━━━━━ Available data

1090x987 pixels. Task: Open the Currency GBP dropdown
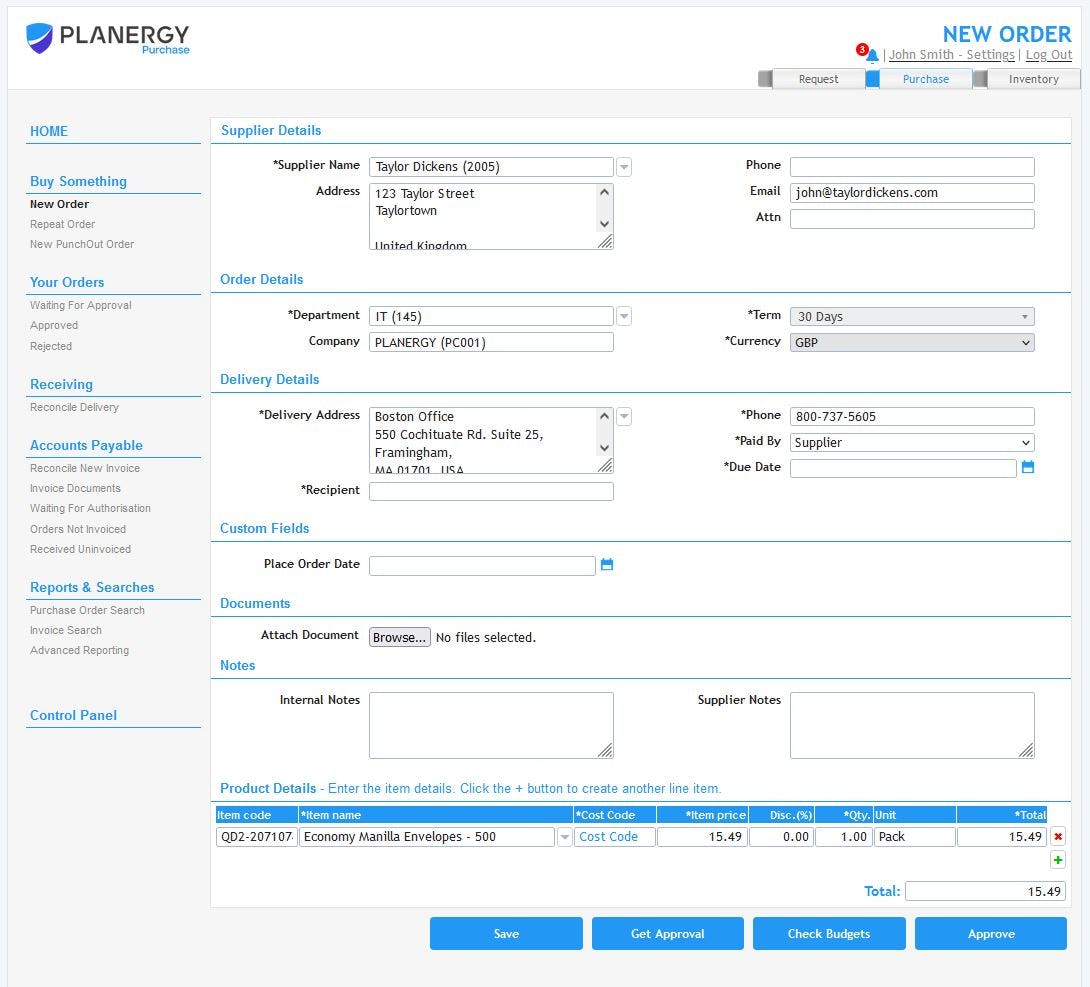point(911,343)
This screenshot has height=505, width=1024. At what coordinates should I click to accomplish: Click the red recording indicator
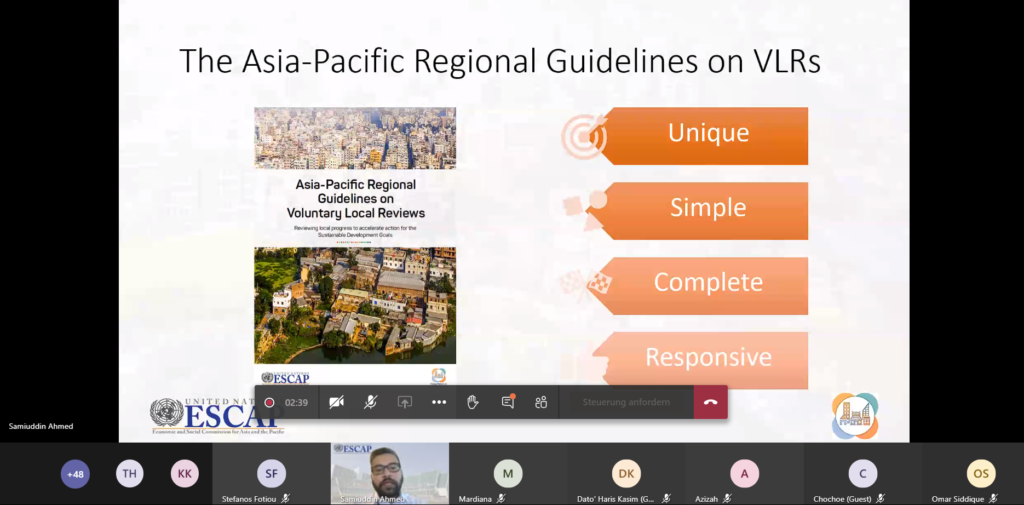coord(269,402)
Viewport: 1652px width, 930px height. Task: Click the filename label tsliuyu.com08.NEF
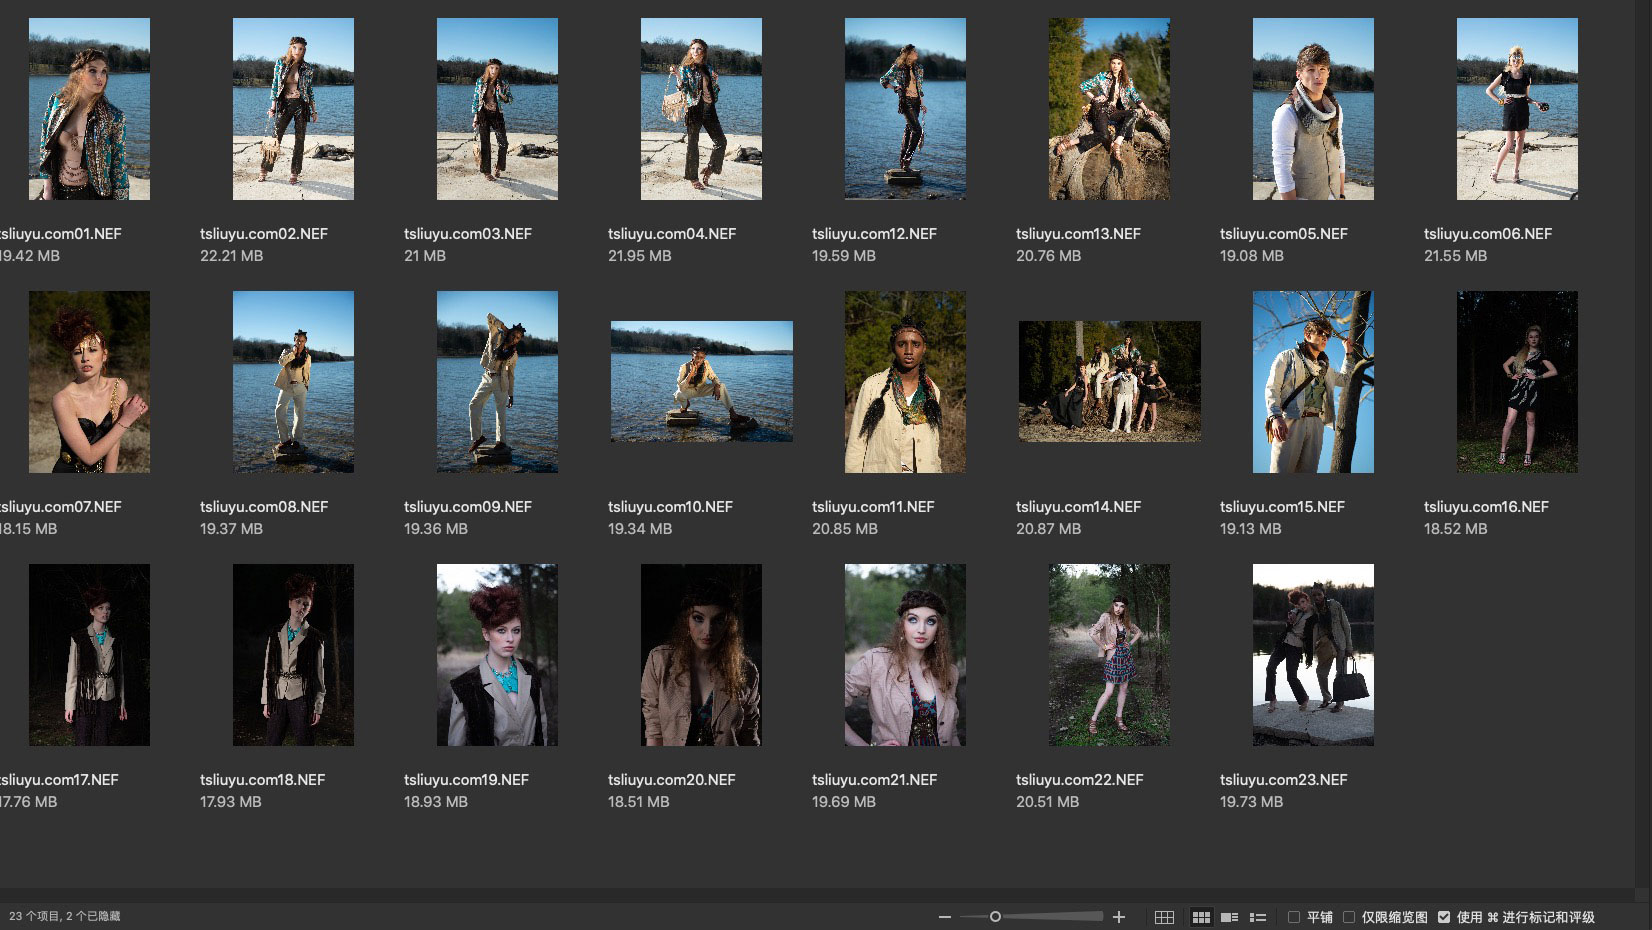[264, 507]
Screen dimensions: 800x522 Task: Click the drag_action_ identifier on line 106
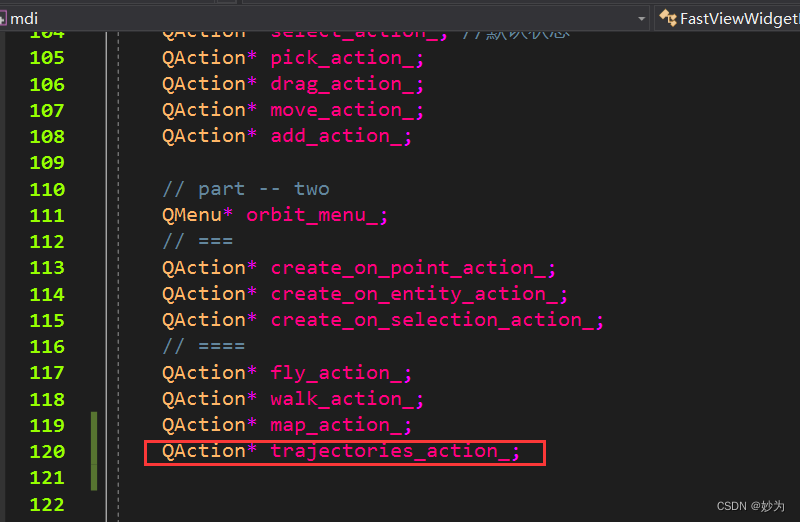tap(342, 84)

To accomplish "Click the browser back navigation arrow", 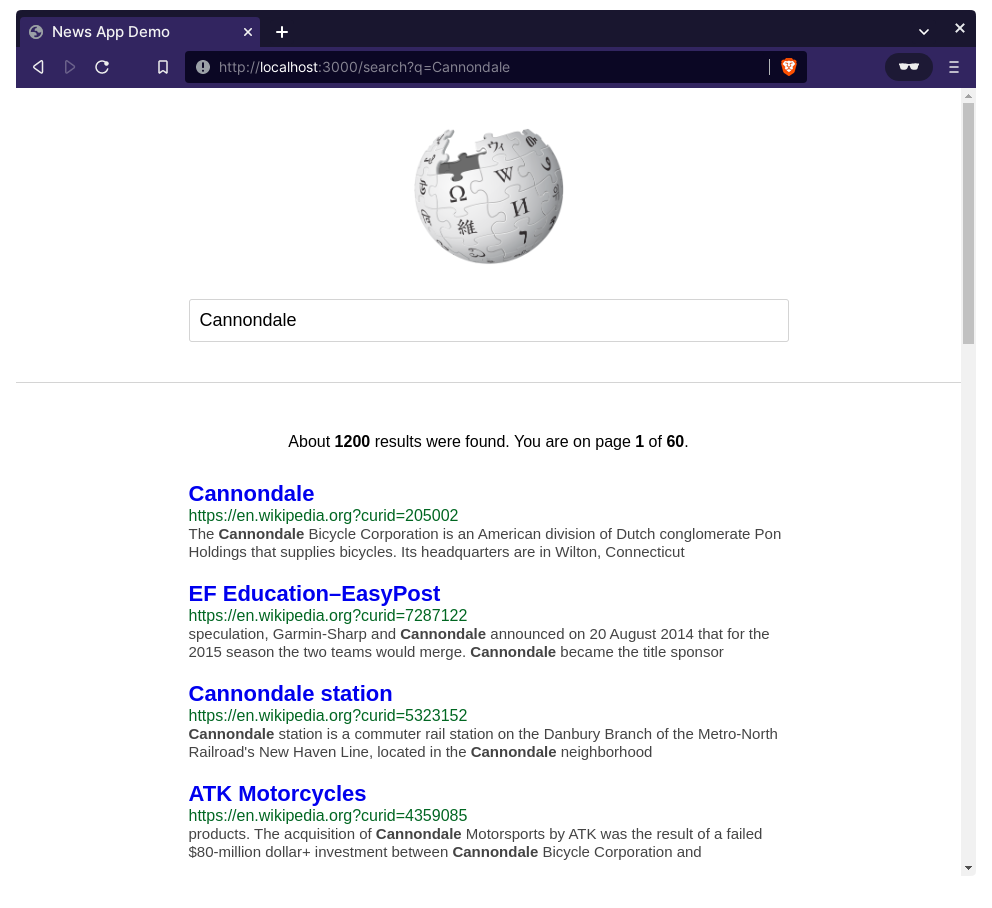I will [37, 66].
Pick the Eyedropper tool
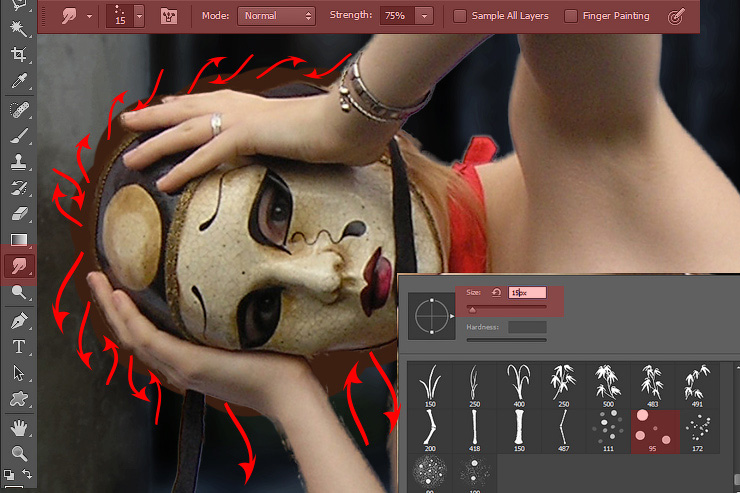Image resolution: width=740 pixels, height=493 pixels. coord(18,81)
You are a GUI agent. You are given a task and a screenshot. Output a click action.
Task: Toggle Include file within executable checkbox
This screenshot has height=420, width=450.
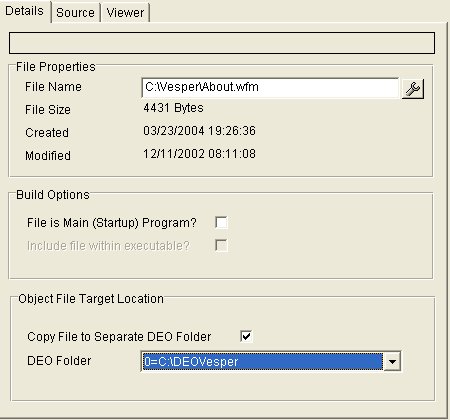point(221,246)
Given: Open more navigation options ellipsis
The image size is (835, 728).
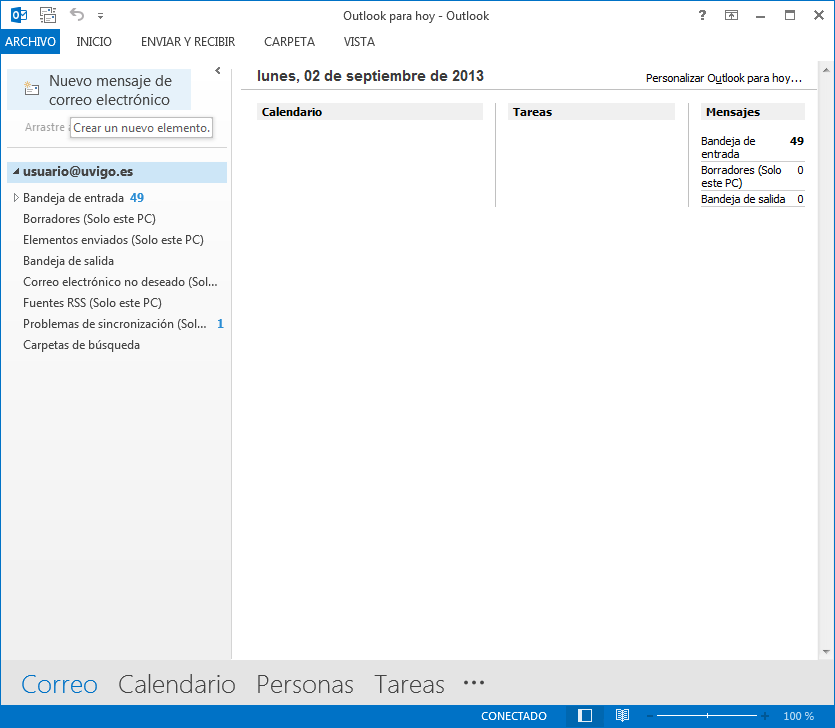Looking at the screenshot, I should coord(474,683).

━━━━━━━━━━

» Exercise objective: From the line that contains "Given: Open more navigation options ellipsis" to the last line of the data, print each line exactly, both ends included, and omit the pictures.

» Solution to this problem:
Given: Open more navigation options ellipsis
The image size is (835, 728).
Looking at the screenshot, I should coord(474,683).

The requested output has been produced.